### Requirements
Please reproduce the items verbatim, beginning at the line that has "You are a computer-use agent. This" and stopping after the line that has "click(1520, 934)", with the pictures left out.

<<<<

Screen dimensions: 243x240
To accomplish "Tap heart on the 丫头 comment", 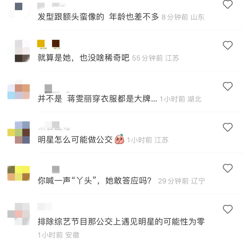I will coord(227,168).
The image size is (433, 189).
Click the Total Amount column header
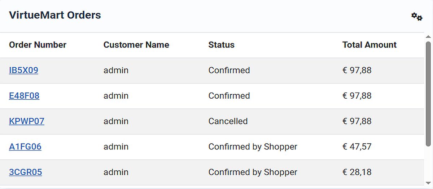coord(369,45)
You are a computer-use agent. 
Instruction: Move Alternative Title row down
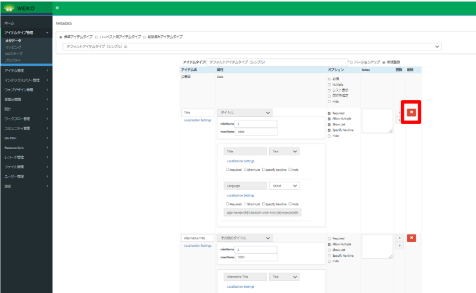pos(399,246)
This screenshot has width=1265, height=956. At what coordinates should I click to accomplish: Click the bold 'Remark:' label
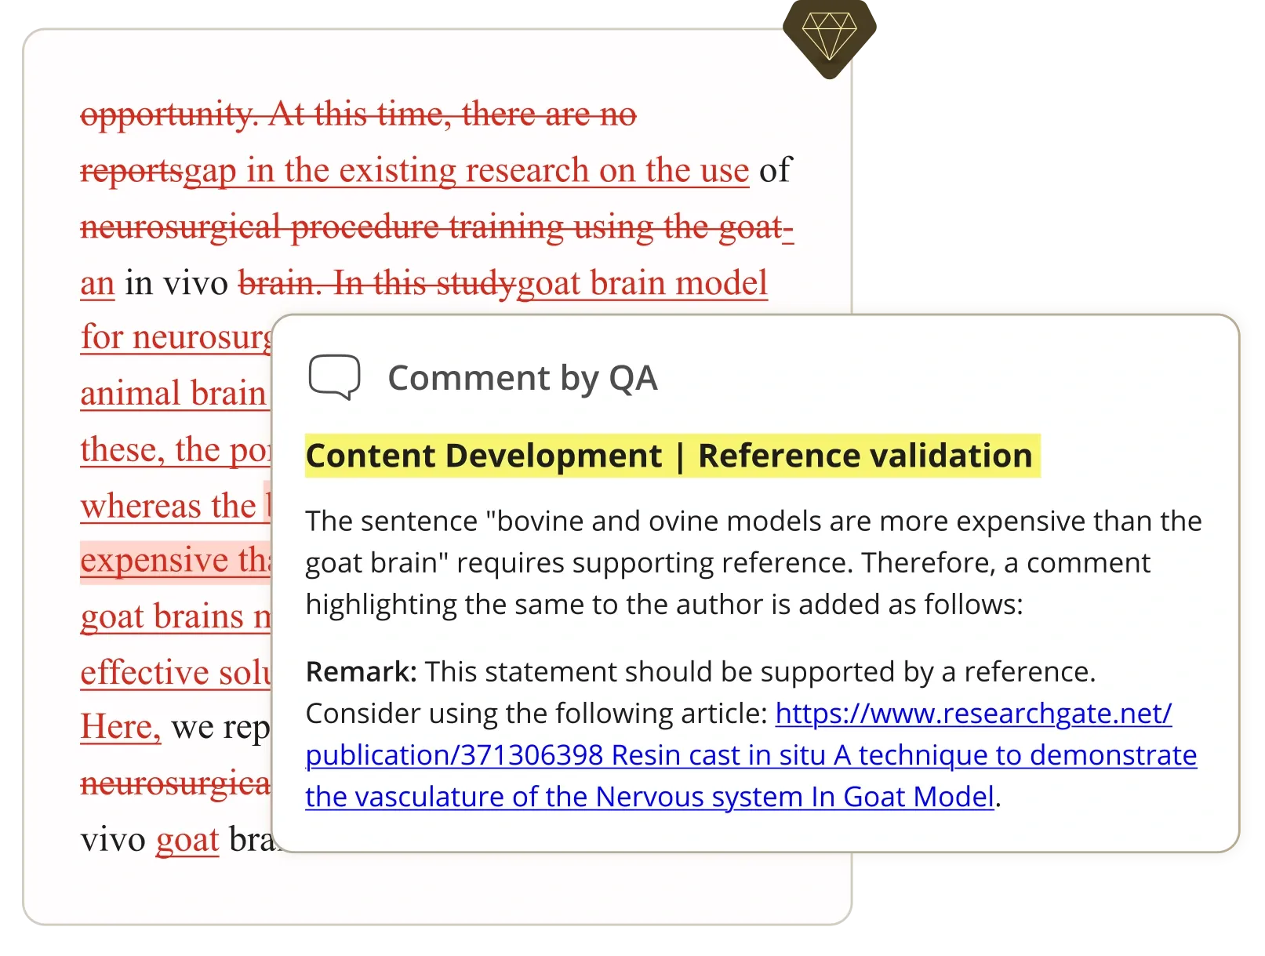(x=361, y=672)
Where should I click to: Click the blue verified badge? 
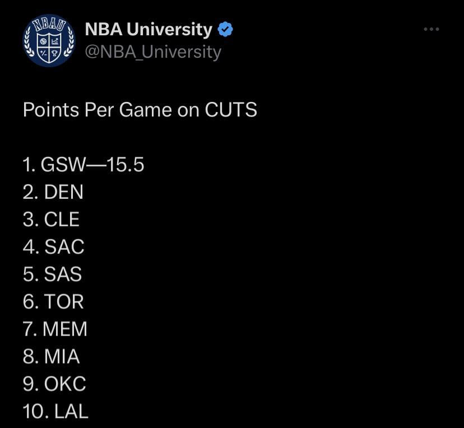225,29
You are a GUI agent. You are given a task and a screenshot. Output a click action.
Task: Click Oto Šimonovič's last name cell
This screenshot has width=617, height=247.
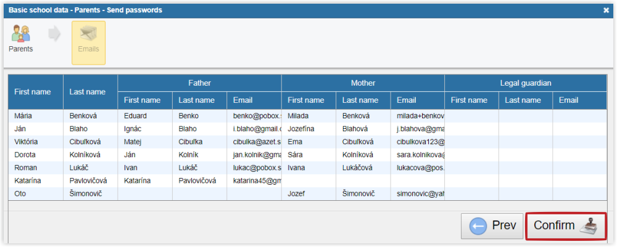89,193
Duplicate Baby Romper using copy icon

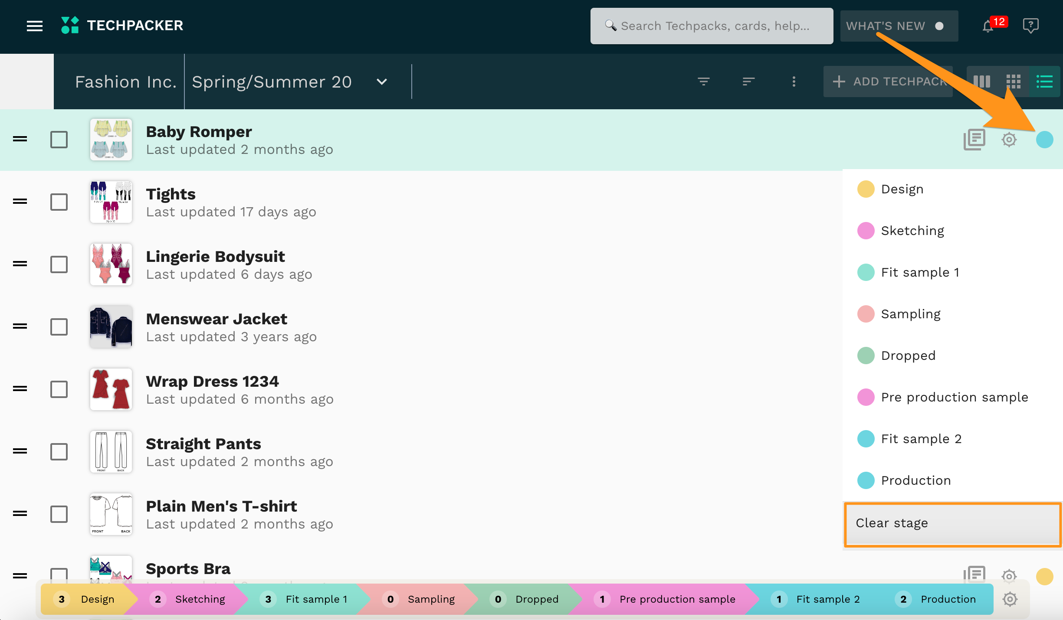tap(974, 140)
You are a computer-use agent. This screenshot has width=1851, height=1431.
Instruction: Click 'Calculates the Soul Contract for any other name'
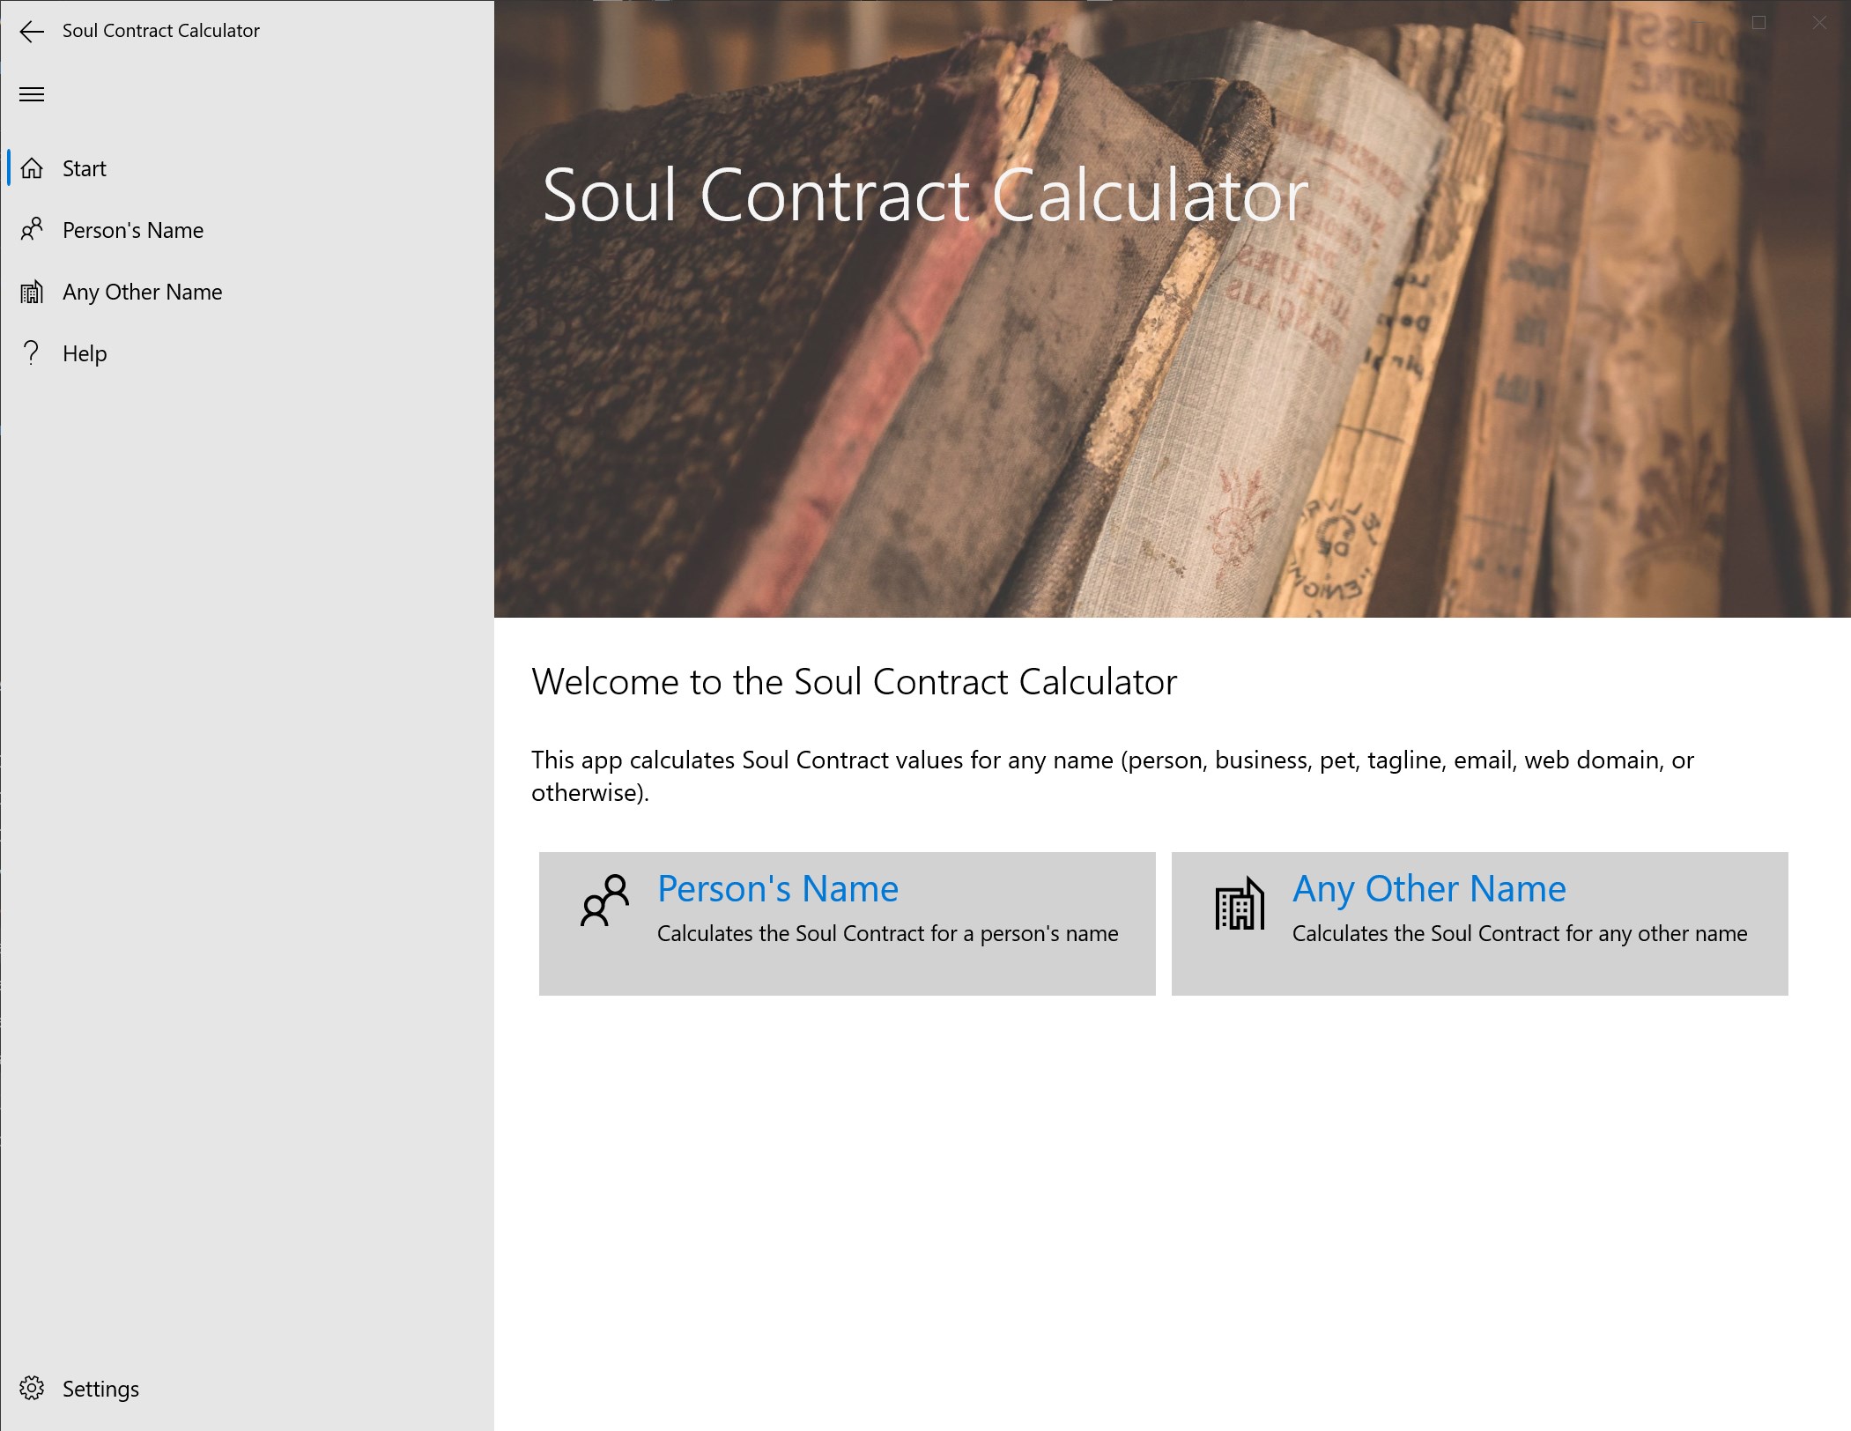click(1520, 934)
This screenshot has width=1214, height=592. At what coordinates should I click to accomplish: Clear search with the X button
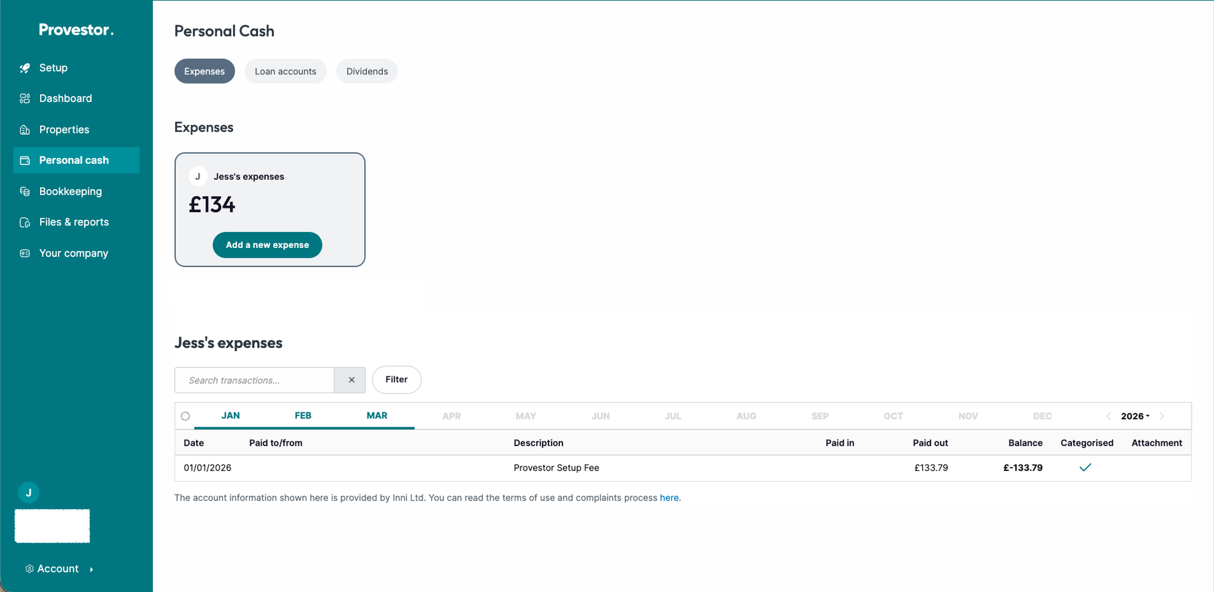coord(351,380)
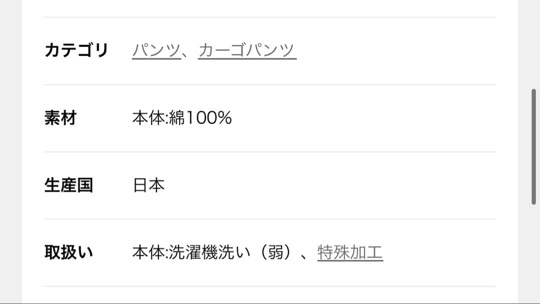
Task: Click the scrollbar track area
Action: click(533, 250)
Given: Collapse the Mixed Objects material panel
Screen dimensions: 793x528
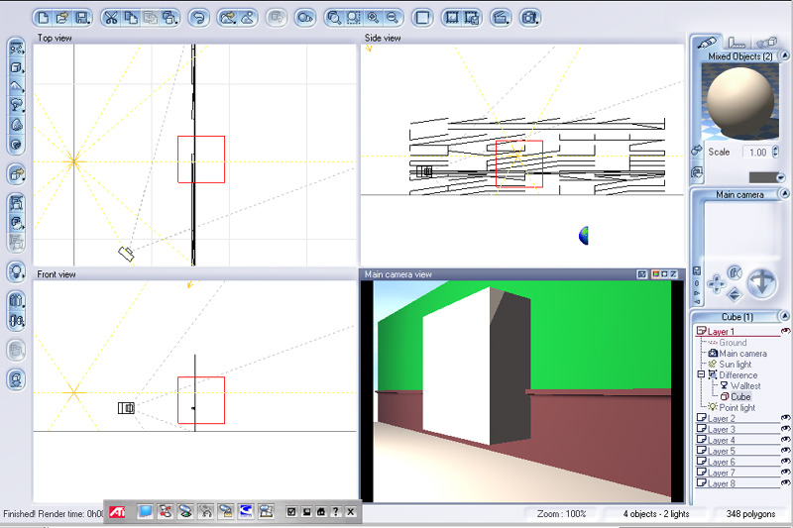Looking at the screenshot, I should [783, 57].
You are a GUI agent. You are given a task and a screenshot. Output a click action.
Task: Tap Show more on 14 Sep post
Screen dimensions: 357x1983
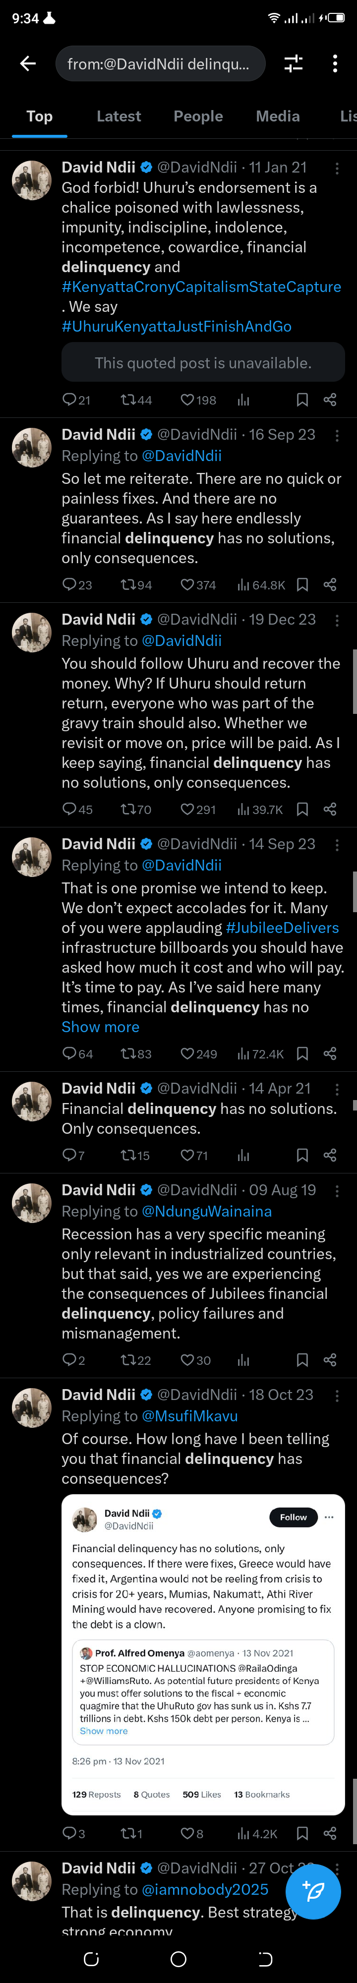point(101,1027)
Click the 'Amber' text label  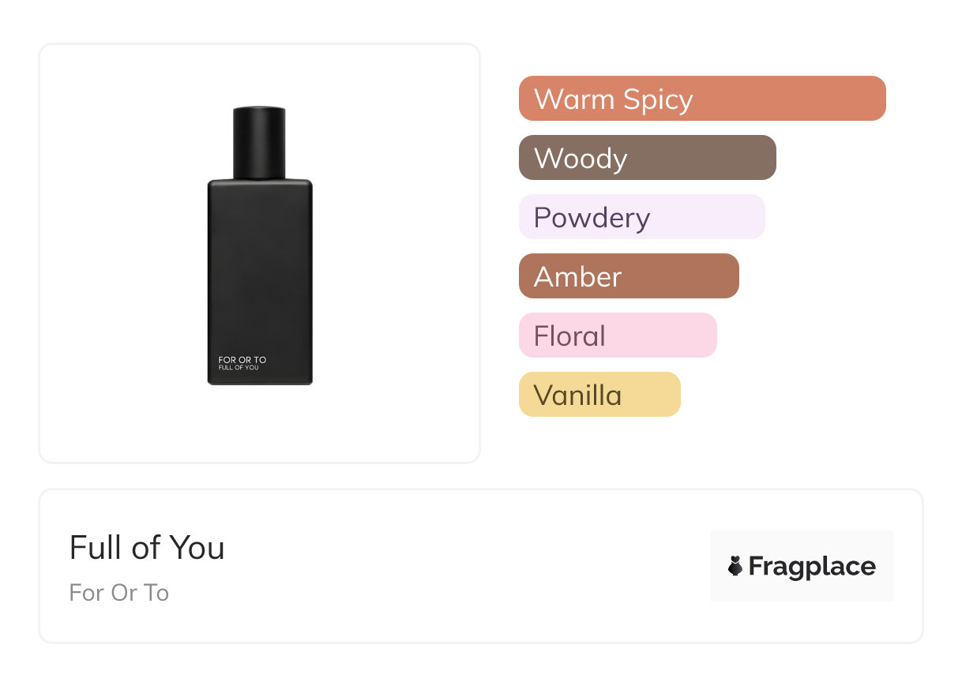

>>>>

### Full answer
You are a computer-use agent. This screenshot has width=1851, height=1431.
Instruction: Click 'Calculates the Soul Contract for any other name'
click(1520, 934)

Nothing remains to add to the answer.